Statement by People For the American Way President Ralph G. Neas

President Bush and Senator Cornyn have added their voices to the chorus of Religious Right leaders complaining that the justices on the Massachusetts Supreme Judicial Court were out of line when they ruled that their state’s constitution does not permit discrimination against same sex-couples seeking to marry. The majority of justices have been vilified as “judicial activists” who had no right to make such a ruling. But applying the state’s constitutional principles to its laws is exactly what those justices were supposed to do. That is their job.

American history is replete with examples of judges and courts moving the nation toward justice, often before legislatures were ready to do the right thing. Courts ruled against segregated schools and other public facilities at a time when segregation had widespread support.

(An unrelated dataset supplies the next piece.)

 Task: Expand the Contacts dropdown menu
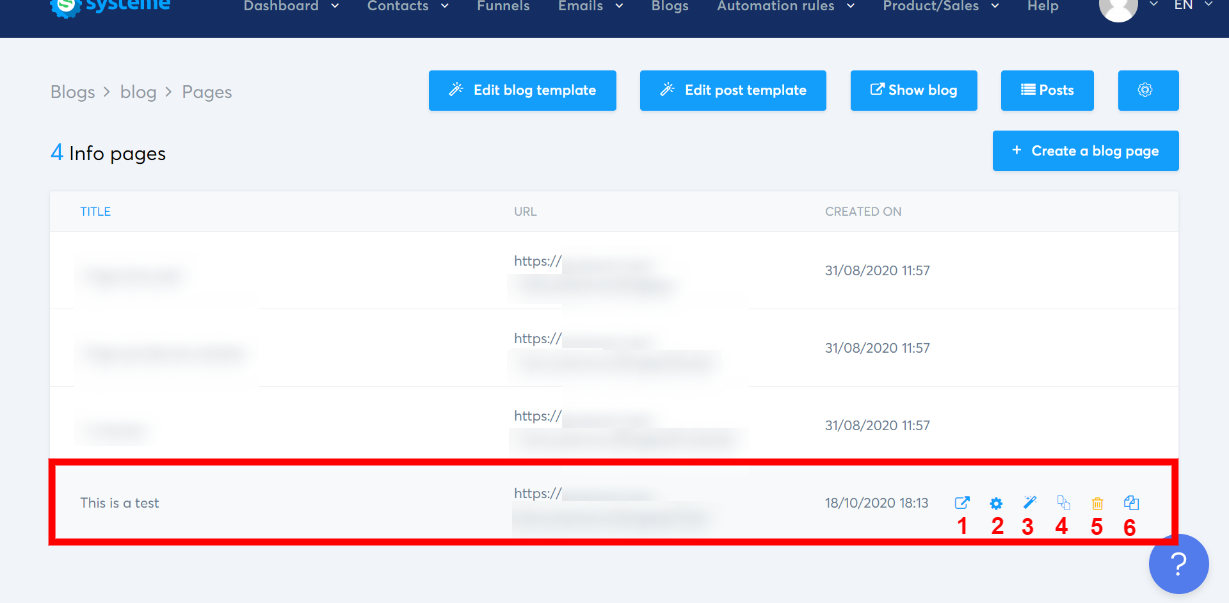coord(399,7)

In 1967, the Supreme Court overturned state laws that prohibited couples from getting married if they were not of the same race. Looking back now, we can hardly believe those laws were still being enforced in the late 1960s.

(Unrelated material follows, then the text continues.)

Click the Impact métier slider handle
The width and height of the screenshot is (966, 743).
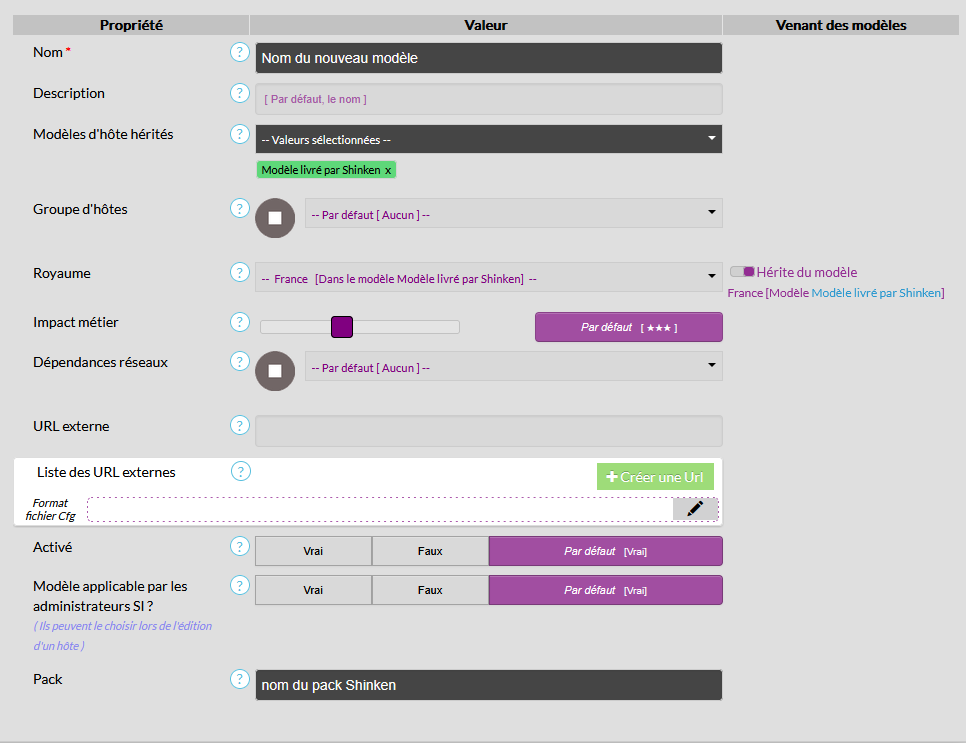(x=342, y=327)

It is true that the Massachusetts ruling has sparked controversy and intense public debate. That debate reflects both changing attitudes toward support for full legal equality for gay men and lesbians and some continuing resistance to equal marriage rights. This spirited discussion is another reason not to rush to give discrimination constitutional permanence.

Democracy is alive and well in Massachusetts. Citizens and legislators are engaged in a vigorous debate about marriage and their state’s constitution. Similar debates are taking place around the country. A federal amendment would put an end to those debates and prohibit any state’s citizens, legislators, or courts from moving toward full equality for same-sex couples and their families.

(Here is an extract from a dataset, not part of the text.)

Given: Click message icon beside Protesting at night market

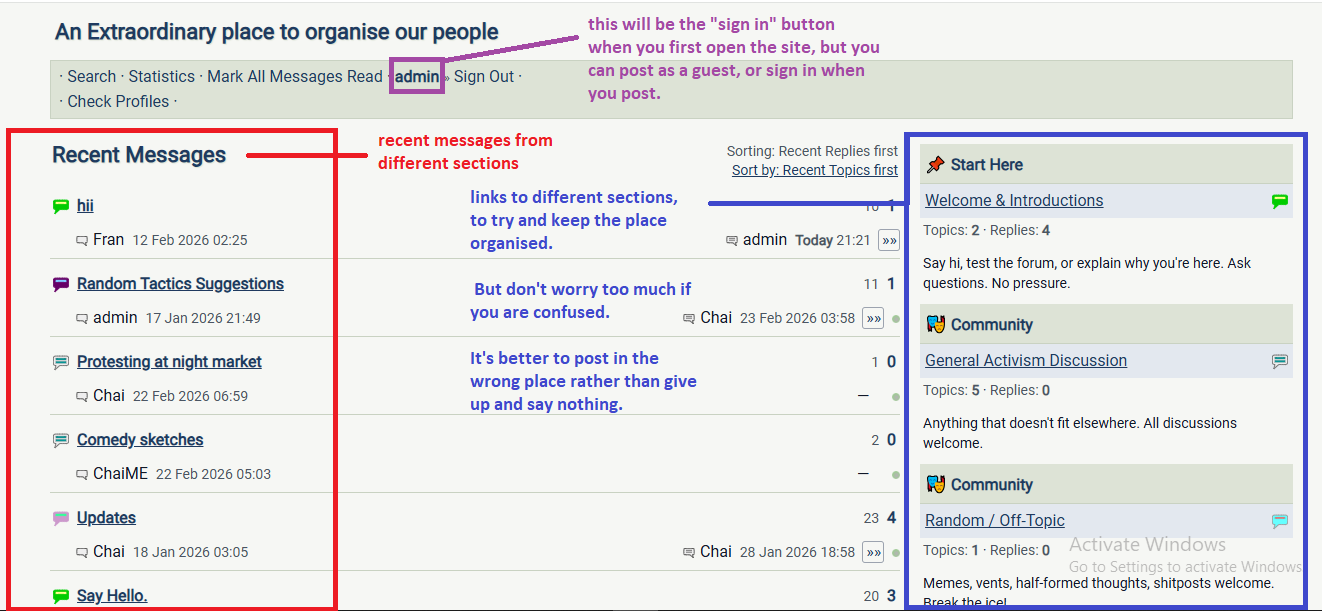Looking at the screenshot, I should point(61,363).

A federal anti-marriage amendment would tarnish the U.S. Constitution, the foundation of our freedom. It would strike a blow against freedom and against the legacy of generations of Americans who fought to extend the promise of equality under the law to every American.

People For the American Way supports full legal equality for gay and lesbian Americans, including full marriage equality for same-sex couples. The affiliated People For the American Way Foundation filed an amicus curiae brief in the Massachusetts case urging the state’s Supreme Judicial Court to uphold equal marriage rights for same-sex couples, as it did. For more information, see www.pfaw.org.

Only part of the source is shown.